▸ Text
In addition to the directory name, the following
option parameters are supported.

=over 4

=item trace

Trace level for output messages. A higher number means more
messages. The default is C<3>. Trace messages are sent to
the file C<trace.log> in the B<$FIG_Config::tmp>
directory.

=item sql

If specified, SQL activity will be traced at the specified
trace level.

=item load

C<yes> to load the data into the database, else C<no>.
The default is C<yes>.

=item generate

C<yes> to generate output files from input files, else
C<no>. The default is C<yes>.

=item createDB

If specified, the database will be dropped and
re-created before loading.

=back

For example, the following command line will process the
input files in the C</Users/fig/BlastData> directory tree
and run at a trace level of 3.

C<< SimLoad -trace=3 /Users/fig/BlastData >>

The following command line converts the input files in
the default directory into load files but does not load
the database and runs at a trace level of 2.

C<< SimLoad -load=no >>

=head2 Input Directory

The following files must exist in each C<Block> directory
under the input directory.

=over 4

=item genome.tbl

This is a tab-delimited file that contains the ID of each
genome followed by a description string.

=item block.tbl, intergenic_block.tbl

These are tab-delimited files that associate a gene name
with each block. The InterGenic file is optional.

=item region.tbl, intergenic_region.tbl

These are tab-delimited files that describe each region
of a block. The InterGenic file is optional.

=back

The format of each file is given below.

=head3 genome.tbl

The Genome file is copied almost unmodified to the
load file for the B<Genome> entity. Each record
represents a single genome. It has the following
fields.

=over 4

=item genomeID

The ID of the genome.

=item description

A text description of the genome (usually the species name with
a strain ID).

=item groupName

The name of the group to which the genome belongs.

=back

=head3 block.tbl, intergenic_block.tbl

These files produce most of the data found in the B<GroupBlock>
entity. Each record represents a single block. Blocks either
correspond to genes or to inter-genic regions. Both types
of blocks may appear in multiple locations in multiple
contigs. The files should be sorted by block ID.

▸ Entries shown

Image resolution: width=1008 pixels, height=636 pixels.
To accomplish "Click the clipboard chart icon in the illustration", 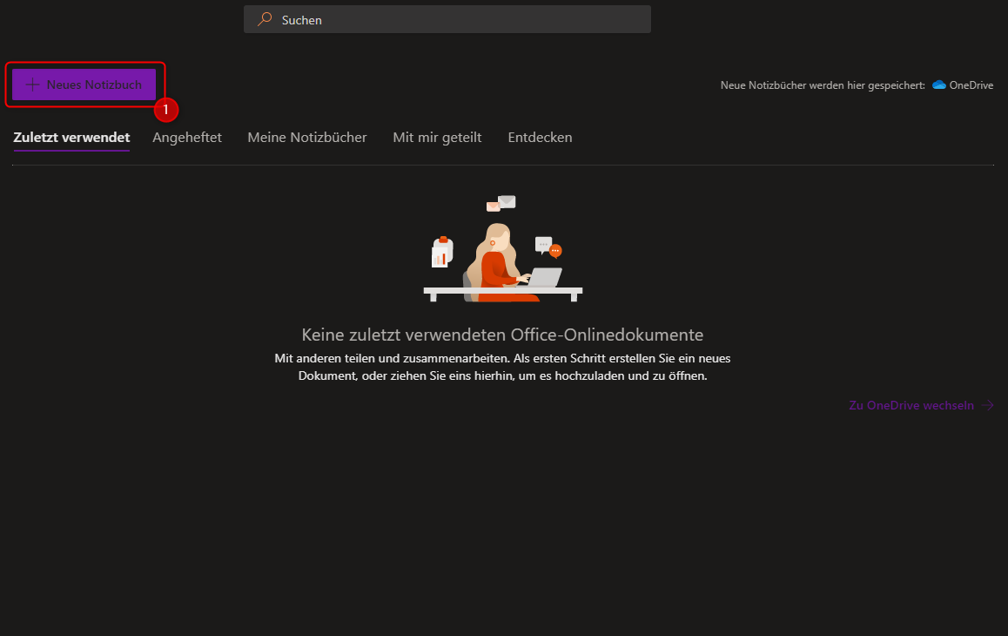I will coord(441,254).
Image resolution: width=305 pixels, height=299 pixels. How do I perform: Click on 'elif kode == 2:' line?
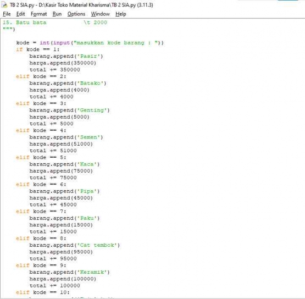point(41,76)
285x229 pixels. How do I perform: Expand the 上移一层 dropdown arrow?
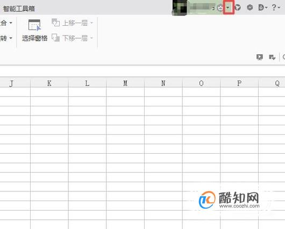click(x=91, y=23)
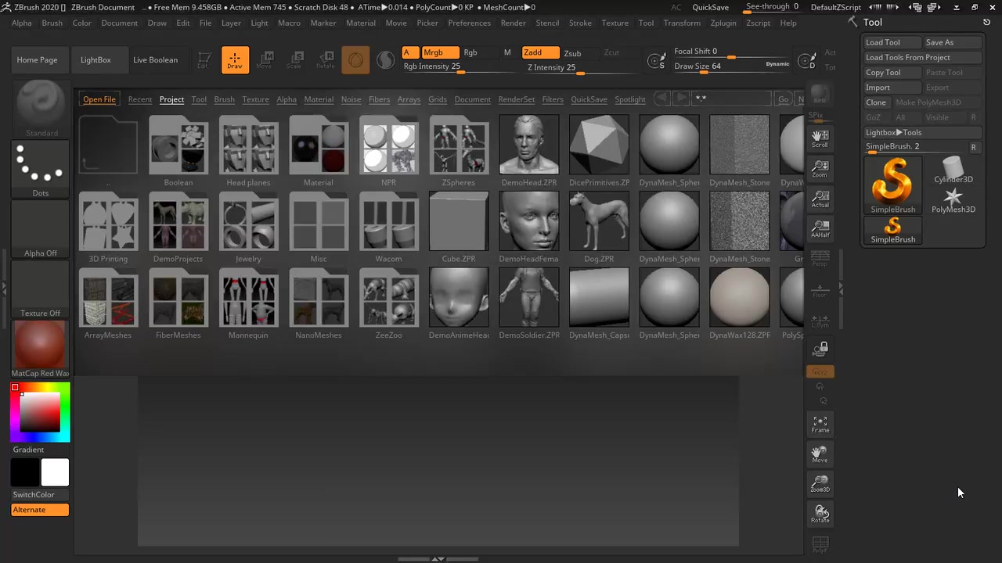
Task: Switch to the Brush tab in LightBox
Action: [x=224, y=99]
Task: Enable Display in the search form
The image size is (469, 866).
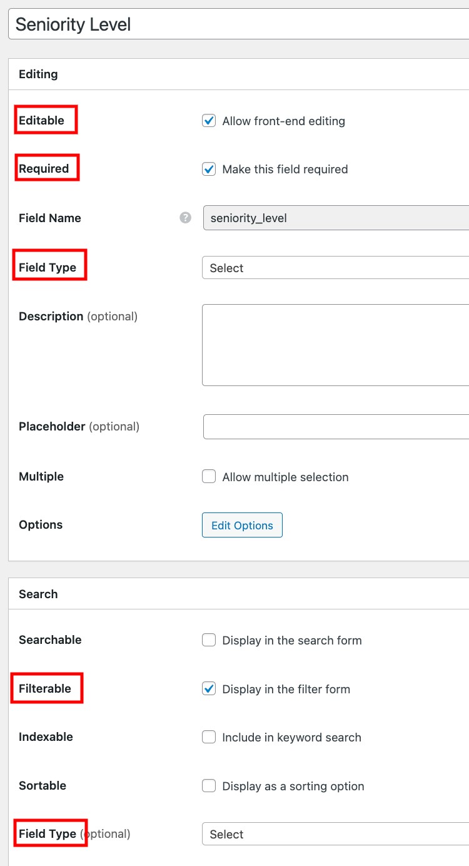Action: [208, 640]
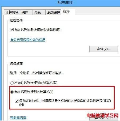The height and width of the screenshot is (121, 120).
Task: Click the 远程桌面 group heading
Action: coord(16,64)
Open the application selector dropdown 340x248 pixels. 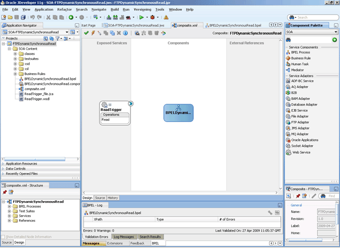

▸ Work request A
According to the SimLoad documentation, what is the default trace level?
▸ Work request B
Continue the SimLoad documentation from where it stops.

▸ Exercise output A
3

▸ Exercise output B
=over 4

=item blockID

The unique ID of the block. This ID is also used in the
C<Region.tbl> file.

=item blockName

The name of the block. For a gene block, this is the gene
name. For an inter-genic block, it is a name computed
from the names of the genes that are commonly nearby.

=back

=head3 region.tbl, intergenic_region.tbl

These files describe the regions in each block. They are
used to derive the relationships between genomes and
contigs (B<ConsistsOf>), the contigs themselves
(B<Contig>), the relationships between blocks and
contigs (B<ContainsRegionIn>), and the derived
relationship between genomes and blocks
(B<HasInstanceOf>). The files must be sorted by block
ID, and each record in a file represents a single
region in a contig. Each region belongs to a
single block. Note that the C<Region.tbl> file contains
the regions for the C<Block.tbl> file, and the
C<InterGenic_Region.tbl> file contains the regions for
the C<InterGenic_Block.tbl> file. No mixing is allowed.

=over 4

=item regionPEG

PEG ID for this region. If the region is in an
inter-genic block, this field will be composed of
the IDs for the neighboring genes.

=item genomeID

ID of the relevant genome.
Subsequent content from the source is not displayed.